Sri Lanka's president, Maithripala Sirisena was forced to deny that he knew of the Easter Sunday bombings beforehand amid increasing scrutiny over why the country failed to prevent the attacks despite repeated warnings from other states.
In a statement, the president's media division, said that the Defence Secretary nor the Inspector General of Police had informed him of warnings issued by India ahead of the attack.
Over 250 people were killed when Islamist extremist suicide bombers supportive of Islamic State detonated devices at luxury hotels and churches on Easter Sunday.
St Anthony's Church, Colombo
There has been increasing criticism over the government's failure to take action to prevent the attacks after it emerged India had warned Sri Lankan authorities repeatedly in the preceding weeks that such an incident was planned.
Questions have also been raised over the organisations' links with government security forces and intelligence, with reports that the intelligence authorities funded NTJ.
Earlier this month a Sri Lankan parliamentarian said the former defence secretary Gotabaya Rajapaksa gave NTJ land for an office in Colombo.
Kurunegala District UNP MP Thushara Indunil however claimed that the NTJ received support from Rajapaksa, who announced that he would the running for president in elections set to be held later this year.
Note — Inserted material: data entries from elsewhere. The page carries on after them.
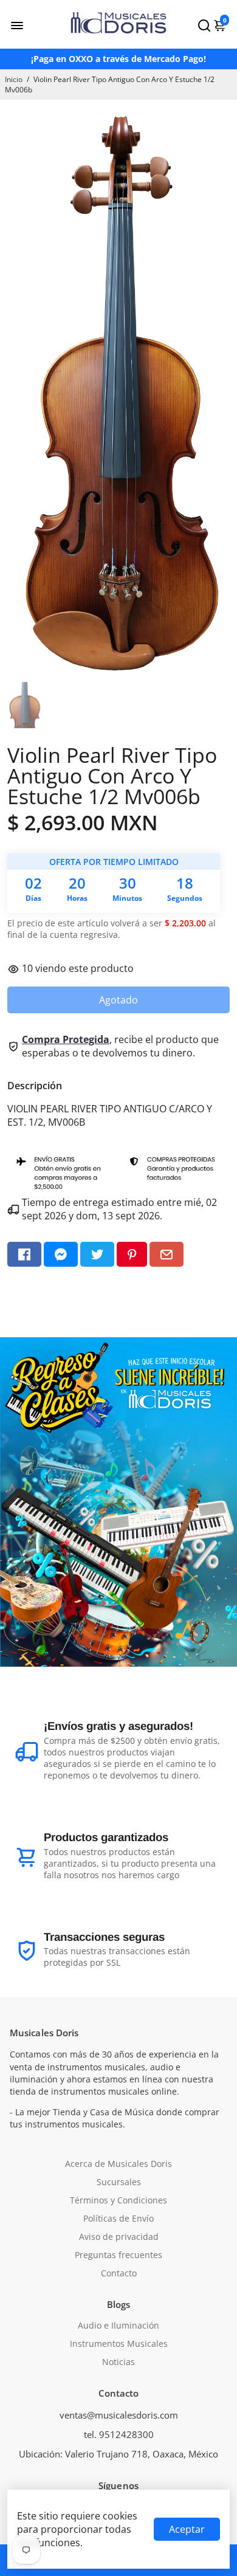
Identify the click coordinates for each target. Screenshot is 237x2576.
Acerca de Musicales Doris (118, 2163)
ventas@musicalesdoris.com (119, 2415)
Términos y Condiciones (118, 2200)
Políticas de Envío (118, 2218)
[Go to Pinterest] (132, 1254)
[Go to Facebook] (24, 1254)
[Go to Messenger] (61, 1254)
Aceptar (187, 2529)
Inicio (13, 79)
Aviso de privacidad (119, 2236)
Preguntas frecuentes (118, 2255)
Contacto (119, 2273)
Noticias (118, 2362)
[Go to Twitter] (97, 1254)
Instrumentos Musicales (119, 2343)
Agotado (118, 1000)
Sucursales (119, 2182)
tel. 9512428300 (119, 2434)
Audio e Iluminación (118, 2325)
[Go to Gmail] (166, 1254)
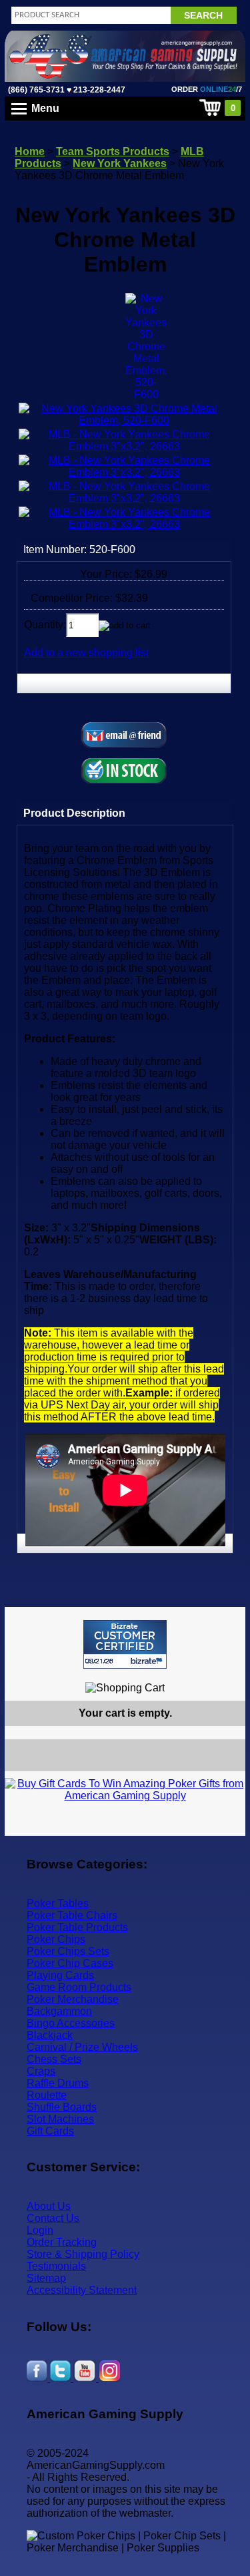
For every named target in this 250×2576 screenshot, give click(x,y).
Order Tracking (62, 2242)
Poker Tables (58, 1903)
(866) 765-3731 (36, 90)
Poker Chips (56, 1939)
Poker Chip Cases (70, 1963)
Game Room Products (79, 1987)
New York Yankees (120, 163)
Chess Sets (54, 2059)
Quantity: (45, 624)
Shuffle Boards (62, 2107)
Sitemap (46, 2278)
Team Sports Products (112, 151)
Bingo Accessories (71, 2023)
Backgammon (59, 2011)
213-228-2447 (98, 90)
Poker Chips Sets (68, 1951)
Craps (41, 2071)
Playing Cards (60, 1975)
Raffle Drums (58, 2083)
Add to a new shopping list (86, 652)
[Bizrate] (227, 1674)
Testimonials (56, 2266)
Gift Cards (50, 2131)
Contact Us (53, 2218)
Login (40, 2230)
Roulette (47, 2095)
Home (30, 151)
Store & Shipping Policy (83, 2254)
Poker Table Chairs (72, 1915)
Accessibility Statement (82, 2290)
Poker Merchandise (73, 1999)
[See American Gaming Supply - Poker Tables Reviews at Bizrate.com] (125, 1644)
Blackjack (50, 2035)
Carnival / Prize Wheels (82, 2047)
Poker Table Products (77, 1927)
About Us (49, 2206)
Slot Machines (60, 2119)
Indunil said the All Ceylon Jamiyathul Ulema had warned the Sri Lankan government “as early as 2014” about the emergence of the NTJ and Islamic extremists on the island. “If the former Defence Secretary was privy to this information, we ask of what he did then, knowing the threats it posed,” he said.
“He tried to divide the peaceful community of Muslims into two. He knew that it would help him in his political endeavours which is why he strengthened one group against the other. Basil Rajapaksa said that there are 200 such mosques and the defence secretary assisted in setting them up.”
One Sri Lankan soldier is currently on the run after authorities said they believed he had taught the attackers how to use explosives.
Cabinet spokesperson Rajitha Senaratne said that at least four army officers were involved in organising the assassination of police officers in Batticaloa last year, and claimed dozens of NTJ were on the payroll of Sri Lankan intelligence linked to Rajapaksa.